Tuesday, January 08, 2008

 

another example of carbon offsets being bs

the green wombat, which i wouldn't exactly describe as anti-corporate, posted an uncharacteristically scathing set of words today regarding the Consumer Electronics Show (CES) in las vegas. CES is claiming that the carbon dioxide created by conference attendees will be entirely neutralized through carbon offsets.

The cost of the CES carbon tax: $108,000. No, there's not a zero or three missing from that number. For the price of a Tesla Roadster and change, CES is cleansing the collective environmental sins of 140,000 people. Without wading into the controversial arena of carbon offsets or questioning the good intentions of CES' organizers, that number begs an obvious question: If neutralizing a looming global catastrophe comes so cheap, wouldn't have Bill and Melinda Gates just have written a check by now?

CES is using CarbonFund.org for the offsets.

more research to do; more words to post...

Comments:
I'm not sure that he's criticizing carbon offsets, per se. I think he just has this general incredulity around CES calling itself "Green." The price tag of the carbon offsets for CES do indeed seem low, but that's totally dependent on how wide an area of effect CES decides its responsible for. So, you might criticize them for only offsetting shipping and power for the show itself, but not for the travel of its 100,000 attendees. More importantly, you might criticize them for ignoring the enormous non-carbon-related impact of consumer electronics themselves (tons of heavy metals, toxic manufacturing processes, etc.)

I don't understand the objection to carbon offsets. Offsets are, in fact, quite cheap. It doesn't cost that much to retrofit a coal-fired power plant with scrubbers that will take enormous amounts of CO2 out of its emissions. The additional cost per CO2 ton of replacing that entire plant with wind or solar is also quite low. The problem, worldwide, is that there is *so effing much* carbon being emitted by human activity. That's why Bill Gates can't just "write a check" to fix everything, as the writer of that post suggested.

Maybe your problem with carbon offsets is that credulous people are able to soothe their consciences with them, ignoring how small a piece of their ecological footprint the offsets address.

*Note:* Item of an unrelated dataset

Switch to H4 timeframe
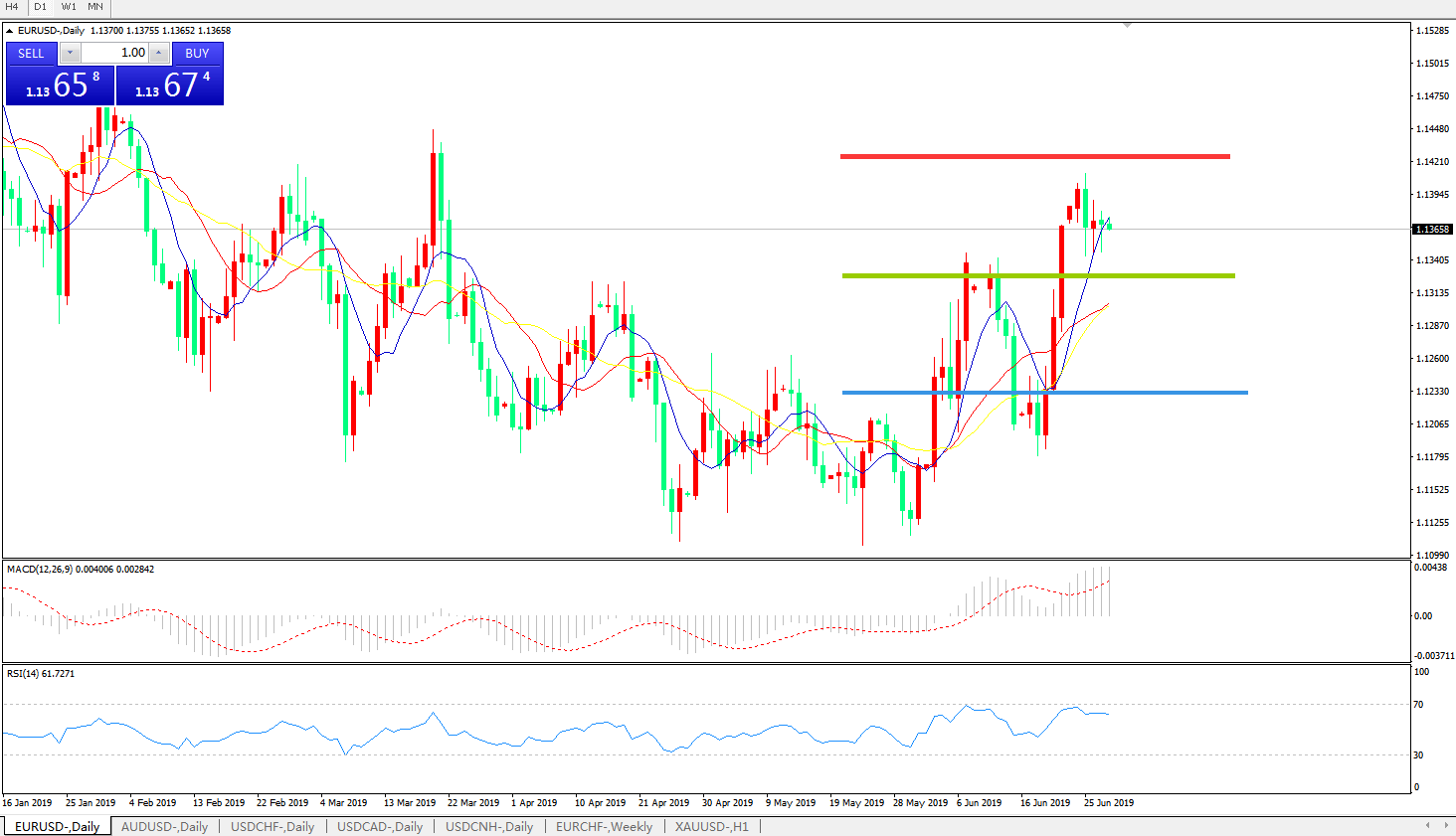This screenshot has width=1456, height=836. 12,7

If so, maybe you should criticize that, not the offsets themselves.
 
i completely and 100% agree that the majority of my problem is with the perception of the effectiveness of carbon offsets.

i will attempt to use more precise wording to express my disdain when next describing it; although i don't think i put any words into that post that could necessarily be construed as critical of carbon offsets as a theoretical concept.

and i want to state for the sake of accountability that i've been meaning for weeks to do a thorough posting on this subject. i need to sit down and DO it, already.
 
The offsets are verified by independent third parties so I don't think your issue is with the efficacy of the offsets. Offsets are an industry used by dozens of countries, the UN an dendorsed by groups like NRDC, Environmental Defense, Union of Concerned Scientists, World Resources Institute, Nature Conservancy and hundreds of others.

I think your issue is it seems like you are buying your way out of something and that doesn't sit right.

Bu the reality is that as soon as you turn on the light in the morning, punch the "snooze" button, or have your morning toast or, yes, go to CES, you have a carbon footprint. And that gives you two choices: offset it or not.

It's not about reductions. Reductions are what you do first. Offsets are about what you can't or won't reduce. They are about doing something or nothing.

You can reduce your emissions by not going to grandmas house for Thanksgiving (by car or plane). But if you do decide to go, if T-day dinner is not an indulgence in your book, what is the responsible thing to do.

The certification of offset projects simply ensures what you do is real and backed by a respected third-party.